By Ashley Lister
According to Lost in Translation by Charlie Croker, this is a translation agency’s advertisement in The Moscow Times.
“Bet us your letter of business translation do. Every people in our staffing know English like the hand of their back. Up to the minuet wise-street phrases, don’t you know, old boy.”
Personally speaking, I would employ them.
I mention this because the magic of translation has been on my mind this week. Arthur C Clarke, in his third law, astutely observed, “Any technology sufficiently advanced is indistinguishable from magic.”
I had one of these technology / magic moments last week when my son showed me how to control the display of YouTube on our TV screen by using my SmartPhone.
“Bloody hell!” I told him. “I’m amazed that the technology of your alarm clock has worked like magic on this one occasion.”

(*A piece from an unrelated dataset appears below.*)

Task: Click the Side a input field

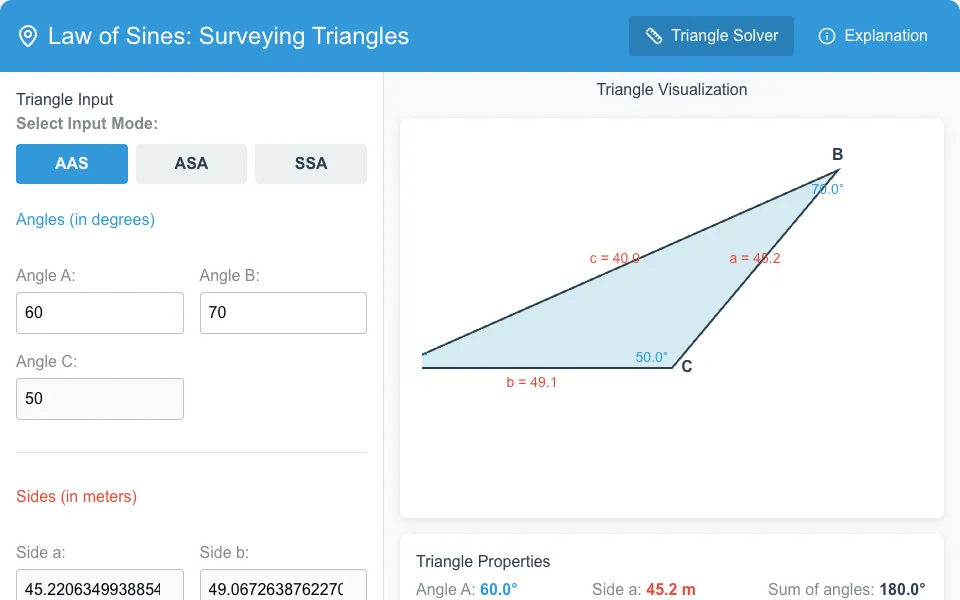Action: [100, 585]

But it wasn’t just the alarm clock and the miraculous magic of him being awake during daylight hours. The wireless technology of my phone controlling the TV set like a remote – only a remote with PC capabilities – struck me as being so unexpected it was magical.
Similarly, I get touched by the magic of translation software. I suppose part of my awe on these occasions comes from the fact that I have a very limited understanding of foreign languages. I’ve done a degree in English, so I’m still working on understanding that language. The idea of learning a different set of words for things I pretend to know already is somewhat daunting.

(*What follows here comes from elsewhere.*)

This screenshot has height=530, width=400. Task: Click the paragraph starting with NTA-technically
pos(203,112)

Whilst I was pondering this modern magic, I had an idea to run a foreign language poem through translation software. This is Charles Baudelaire’s ‘Au Lecteur’.
Au LecteurLa sottise, l'erreur, le péché, la lésine,
Occupent nos esprits et travaillent nos corps,
Et nous alimentons nos aimables remords,
Comme les mendiants nourrissent leur vermine. Charles Baudelaire
And this is that same poem in translation:
To drive the foolishness, the error, the sin, the stinginess, occupy our minds and work our body, and we feed our kind remorse, as beggars nourish their vermin. Charles Baudelaire
Aside from the opening line, which is usually translated as ‘To the Reader’ I think this is a serviceable piece of writing and another magical facet of modern technology, allowing me to understand something from a foreign language.
Sadly, this level of efficiency in translation is going to mean we will one day lose eloquent mistranslations like this Serbian hotel room sign, which comes from the aforementioned book from Charlie Croker:
The flattening of underwear with pleasureis the job of the chambermaid.Turn to her straightaway.